Drones que aprendieron a nadar

By November 6, 2018BREAKING THE LINE, TECNOLOGÍA

Aunque son menos conocidos que sus parientes aéreos, los drones acuáticos están demostrando su potencial para mejorar los recursos hídricos.

¿Recuerdas el pequeño aparato que al principio de pelicula Titanic se sumergía en el océano para explorar los restos del trasatlántico? Se trataba de un dron acuático. En los más de 20 años que han pasado desde que saltaran a la
gran pantalla, estos dispositivos han empezado a revolucionar el sector hídrico. Además de las ventajas que aportan en la exploración oceánica, como hacían en la película, una combinación de avances técnicos y buenas aplicaciones está consiguiendo que los drones acuáticos cumplan una nueva misión: mejorar la gestión del agua.

SUS PRIMERAS BRAZADAS

Más allá de escudriñar los restos de barcos hundidos, los drones acuáticos son capaces de cosas como analizar el comportamiento de plantas de tratamiento de aguas. Eso es justo lo que hace el UPA Boat, diseñado por investigadores de la Universidad Paraguayo Alemana, y cuyos datos servirán para mejorar la depuración de aguas residuales y disminuir su impacto ambiental.

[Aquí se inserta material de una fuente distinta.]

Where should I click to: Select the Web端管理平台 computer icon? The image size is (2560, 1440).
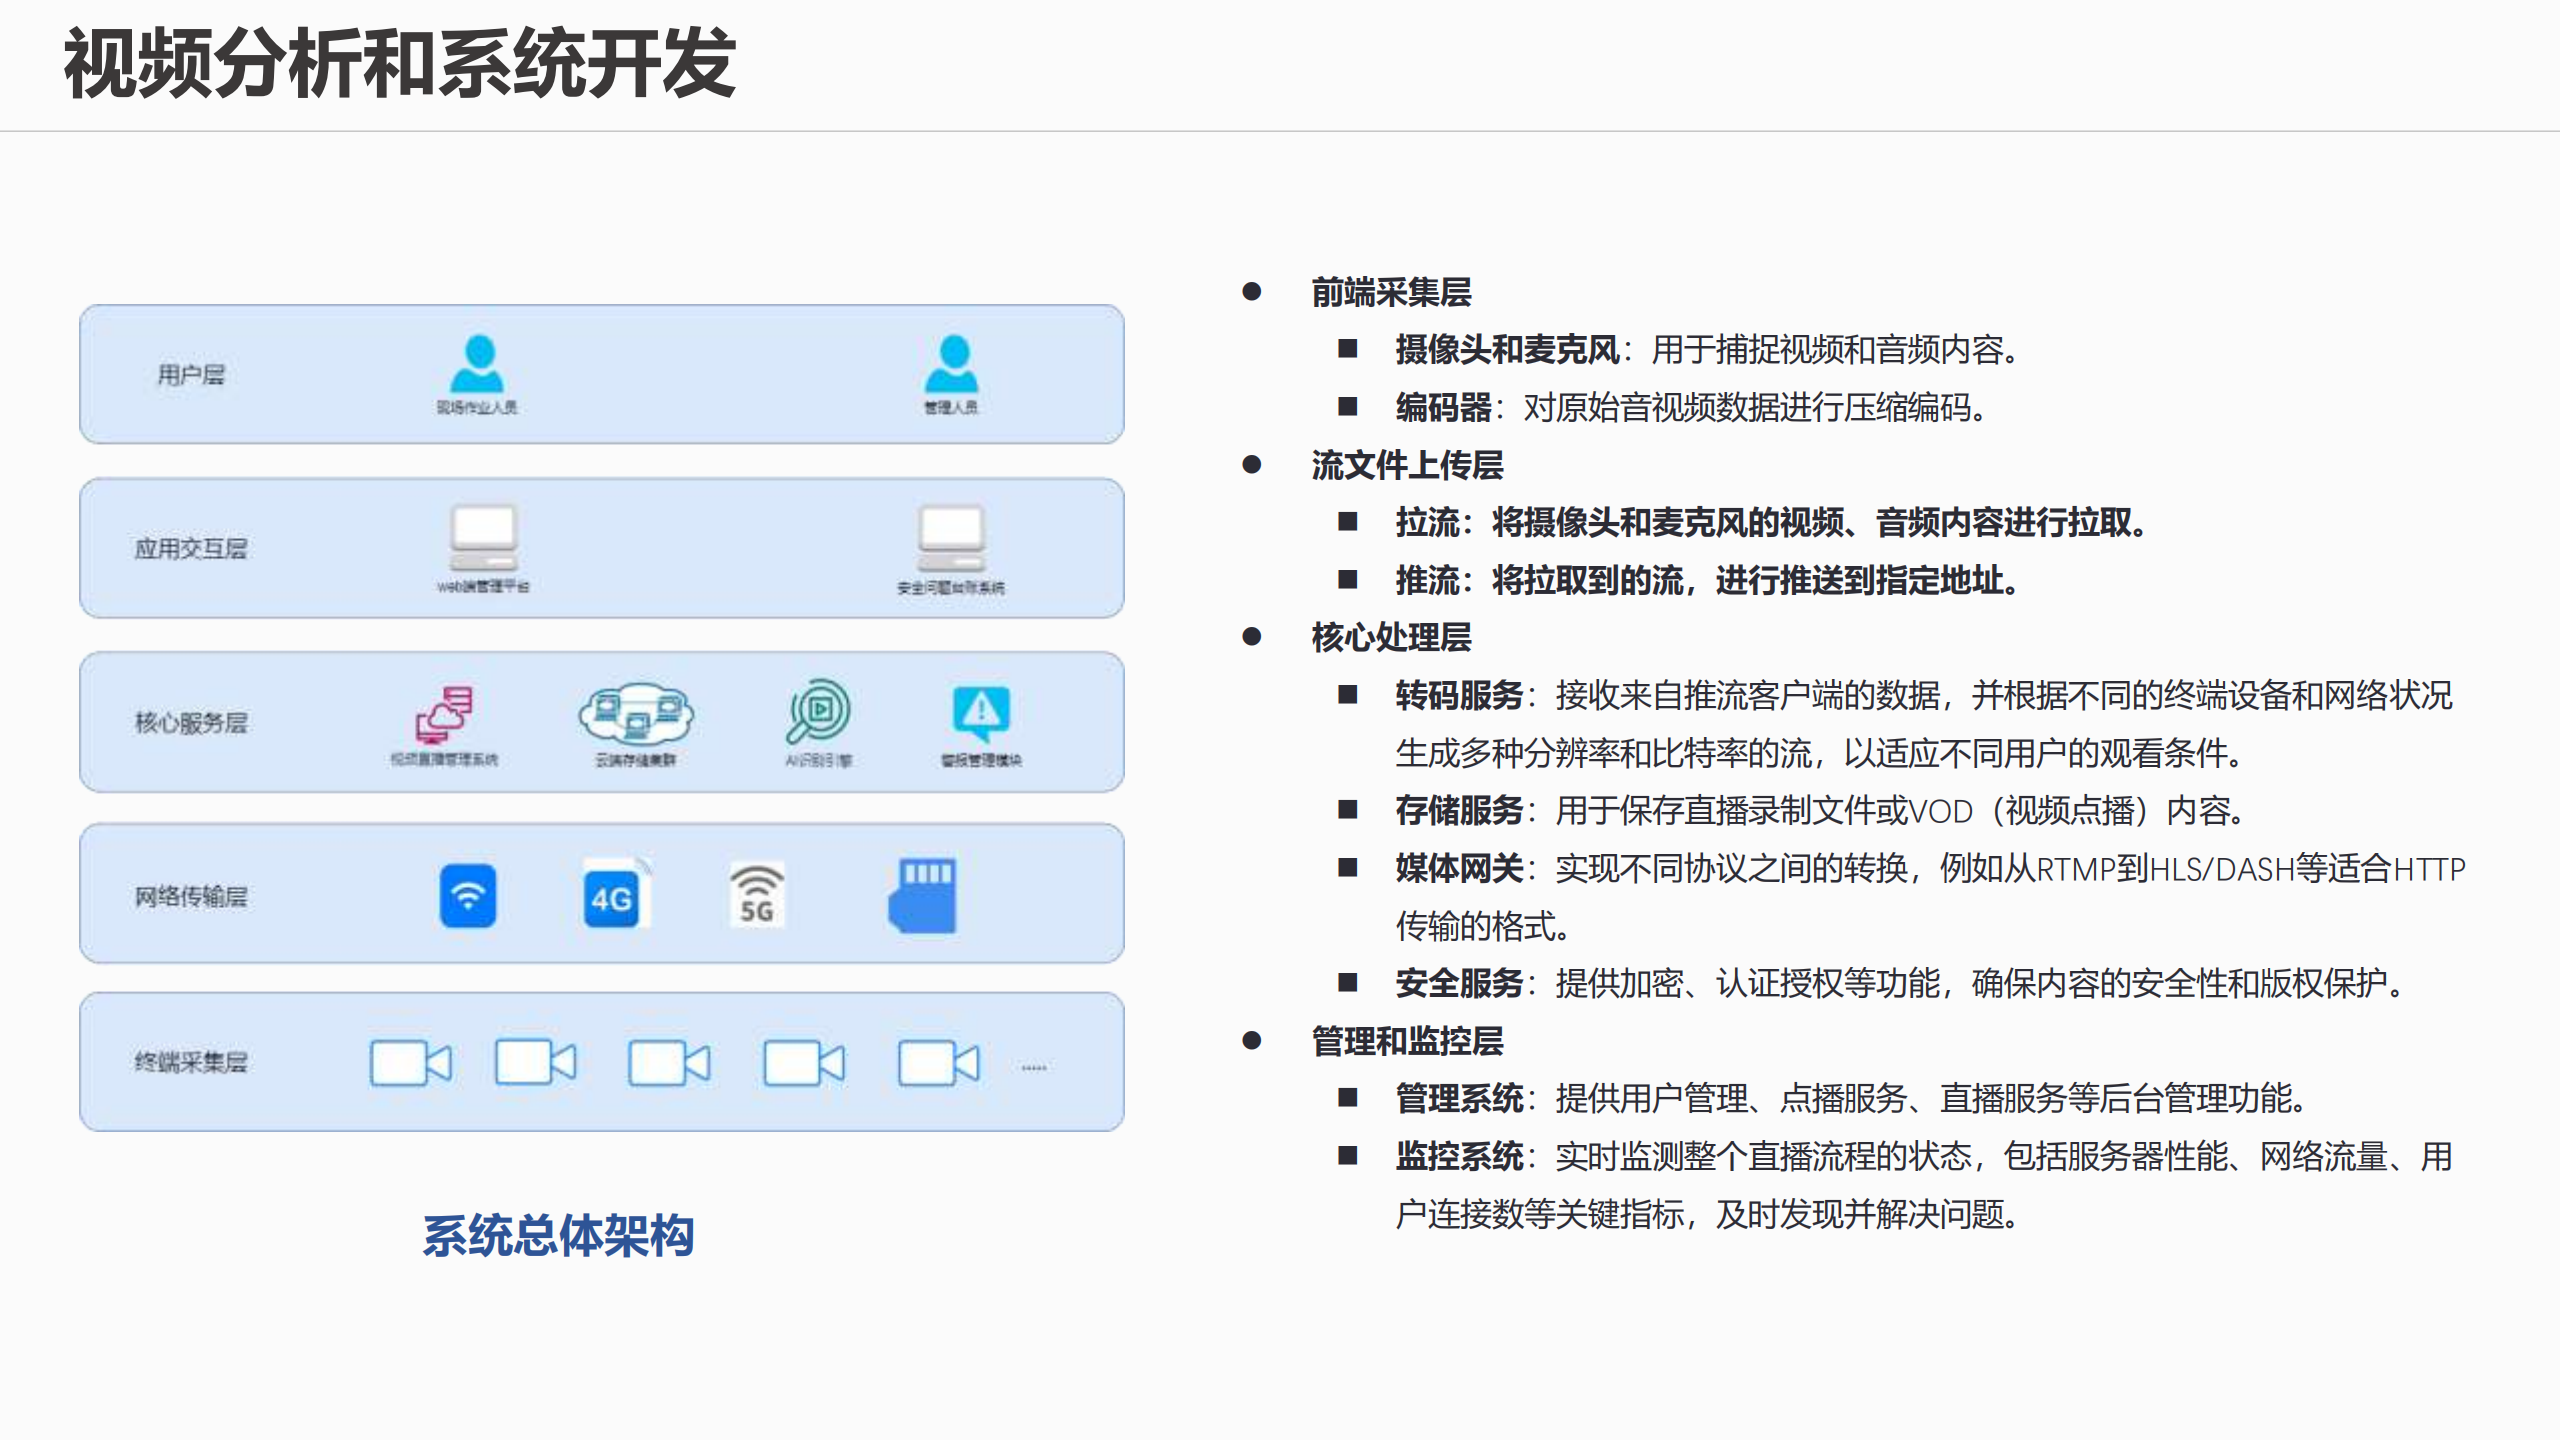click(483, 537)
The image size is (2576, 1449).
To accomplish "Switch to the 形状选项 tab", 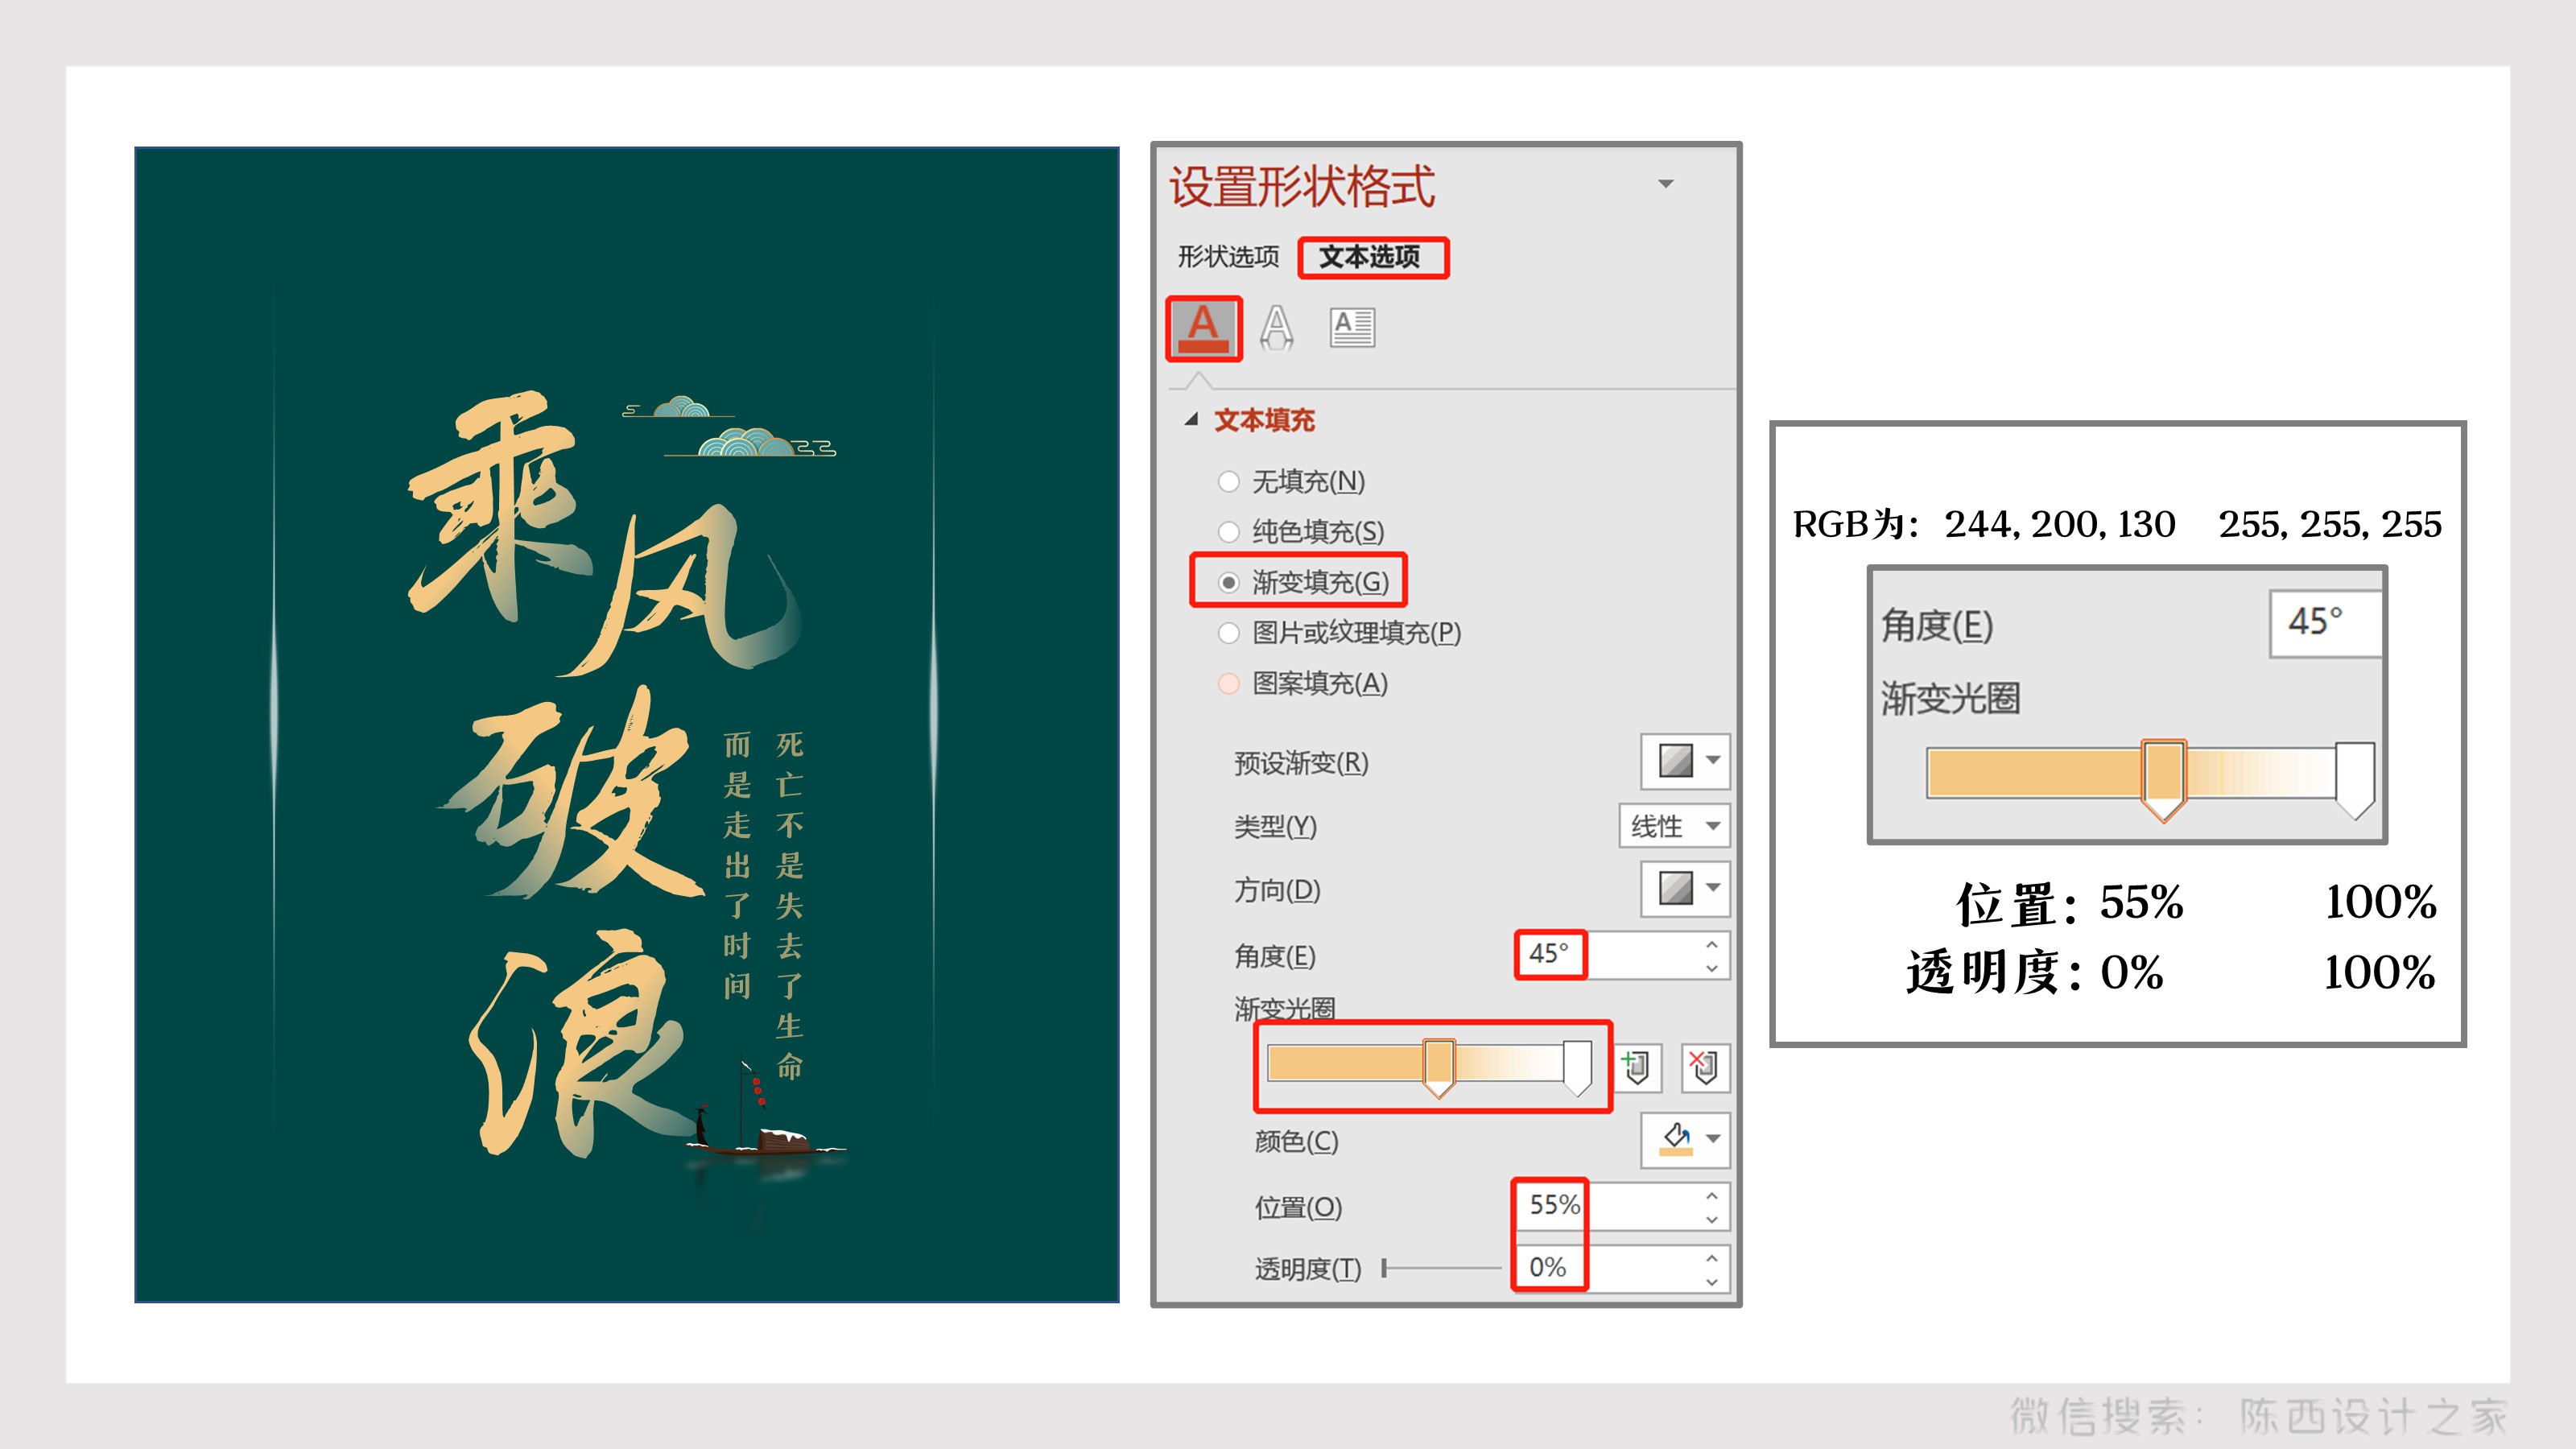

«Los drones también se están empleando para controlar las desembocaduras de agua en las depuradoras de procesos de naves industriales».

Aéreos o no, su éxito se debe a su capacidad de llegar a zonas de difícil acceso. Así, evitan que un ser humano tenga que hacer labores de riesgo y permiten analizar zonas de manera más barata y con resultados más exactos.